Agência Presentes é uma agência de notícias com sede em Buenos Aires que cobre questões relacionadas aos direitos LGBTI+ e direitos humanos com uma perspectiva de gênero. Foi fundada diante da realidade de que essas questões não estavam sendo adequadamente cobertas pela mídia hegemônica na América Latina. É por isso que Fornaro, originária do Uruguai, e María Eugenia Ludueña, da Argentina, pensaram em criar um meio com perspectiva regional e voltado para essas populações, e sob uma lógica de notícias de última hora.
“Nosso projeto era funcionar como uma agência de notícias especializada neste assunto e usar as ferramentas do jornalismo que María Eugenia e eu usamos nas redações ao longo de nossa experiência”, disse Fornaro. “Mas acima de tudo, colocar os protagonistas dessas histórias no centro das atenções, no centro, e que fossem histórias contadas por suas próprias vozes, isso não estava acontecendo.”
A jornalista disse que, apesar dos desafios que a construção de uma mídia independente e autogerenciada representou, até o momento a agência está presente em oito países, e recentemente abriu um escritório na Cidade do México, com o qual agora conta com a coordenação dos dois polos da América Latina.

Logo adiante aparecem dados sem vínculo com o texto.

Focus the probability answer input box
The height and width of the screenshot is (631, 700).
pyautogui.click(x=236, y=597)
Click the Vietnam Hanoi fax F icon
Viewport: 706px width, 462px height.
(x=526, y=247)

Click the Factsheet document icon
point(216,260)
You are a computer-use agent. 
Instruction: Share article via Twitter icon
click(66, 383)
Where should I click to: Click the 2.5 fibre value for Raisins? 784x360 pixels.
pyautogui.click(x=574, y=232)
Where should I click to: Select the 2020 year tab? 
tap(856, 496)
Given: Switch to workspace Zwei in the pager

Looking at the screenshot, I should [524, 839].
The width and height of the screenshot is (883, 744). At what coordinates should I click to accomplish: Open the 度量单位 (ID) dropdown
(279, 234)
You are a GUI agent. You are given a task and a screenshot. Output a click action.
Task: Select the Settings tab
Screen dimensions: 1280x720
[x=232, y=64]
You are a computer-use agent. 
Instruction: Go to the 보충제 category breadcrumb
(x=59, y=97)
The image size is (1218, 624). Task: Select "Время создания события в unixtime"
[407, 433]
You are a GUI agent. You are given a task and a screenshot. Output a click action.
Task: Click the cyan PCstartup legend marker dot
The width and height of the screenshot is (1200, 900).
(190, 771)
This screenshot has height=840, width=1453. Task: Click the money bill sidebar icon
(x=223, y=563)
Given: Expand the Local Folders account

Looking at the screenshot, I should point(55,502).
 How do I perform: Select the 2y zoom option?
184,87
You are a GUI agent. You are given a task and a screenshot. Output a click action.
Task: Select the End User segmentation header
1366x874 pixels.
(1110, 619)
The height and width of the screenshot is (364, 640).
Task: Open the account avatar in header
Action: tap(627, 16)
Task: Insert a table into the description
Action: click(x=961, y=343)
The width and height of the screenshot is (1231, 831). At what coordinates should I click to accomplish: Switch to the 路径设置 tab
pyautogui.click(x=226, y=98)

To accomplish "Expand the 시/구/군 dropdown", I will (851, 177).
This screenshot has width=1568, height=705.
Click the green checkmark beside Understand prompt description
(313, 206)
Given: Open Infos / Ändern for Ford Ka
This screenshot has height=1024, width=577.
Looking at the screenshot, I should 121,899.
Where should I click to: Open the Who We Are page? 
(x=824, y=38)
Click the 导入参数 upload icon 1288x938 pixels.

Fornaro destacou que a Agência Presentes serviu de inspiração para o surgimento de outras organizações jornalísticas com perspectiva de gênero e direitos humanos na região, mas também destacou o fato de que meios de comunicação maiores começaram a abordar com mais seriedade as questões das populações LGBTI+.
“Nós também nascemos um pouco para ver se de alguma forma poderíamos divulgar um pouco essas formas de fazer jornalismo. Estávamos interessados em que muitos jornalistas de outras mídias se interessassem pelo assunto”, disse. “Nós realmente vemos com muita alegria que há cada vez mais espaço para a formação em diversidade sexual e jornalismo, trabalhando mais próximo do ativismo pela diversidade sexual, das organizações territoriais que são as que nos trazem as histórias e são as pessoas que estão lutando todos os dias, todos os dias para ter um mundo mais justo. E que isso chegue ao jornalismo é muito importante.”
Este ano a organização lançou a Escuela Presentes, uma área de formação que sistematiza o conjunto de workshops que tem vindo a oferecer nos últimos anos. Em julho, ofereceu sua primeira oficina virtual, Jornalismo com foco em gênero e diversidade, além de oferecer uma série de recursos para pessoas interessadas em cobrir questões LGBTI+.
Fornaro disse que a Agência Presentes começou a abrir sua agenda para atender outras minorias além das populações LGBTI+, como comunidades indígenas, populações afrodescendentes e pessoas com deficiência, que compartilham problemas e, portanto, podem ser cobertas de forma transversal.
“Percebemos ao longo do caminho que tínhamos que começar a fazer cortes mais transversais e que não somos uma única coisa, um único rótulo, mas que as pessoas são atravessadas por muitas identidades”, disse ele, “às vezes a identidade pode servir para focar, tornar visível, mas também restringe”.
Diante da polarização e do discurso de ódio, tão presentes na América Latina, um dos desafios para o jornalismo, disse Fornaro, é levar as questões da diversidade para as pessoas além do nicho de audiência da mídia alternativa e especializada, como é a Agência Presentes.
Uma forma de abordar esse objetivo, segundo ele, é integrar pessoas dessas populações historicamente violadas em seus direitos e sub-representadas nos discursos nas redações.
O jornalista reconheceu que houve um progresso como resultado da pressão que pequenas redações como a Agência Presentes têm gerado no ecossistema midiático latino-americano para promover uma cobertura mais justa de populações historicamente invisíveis.
“Acho que alguns esforços estão dando resultados e isso é algo para comemorar”, disse Fornaro. “Também temos que pensar em como colocar na agenda experiências positivas e experiências luminosas e experiências que não sejam apenas sobre violência, crimes e violações de direitos”.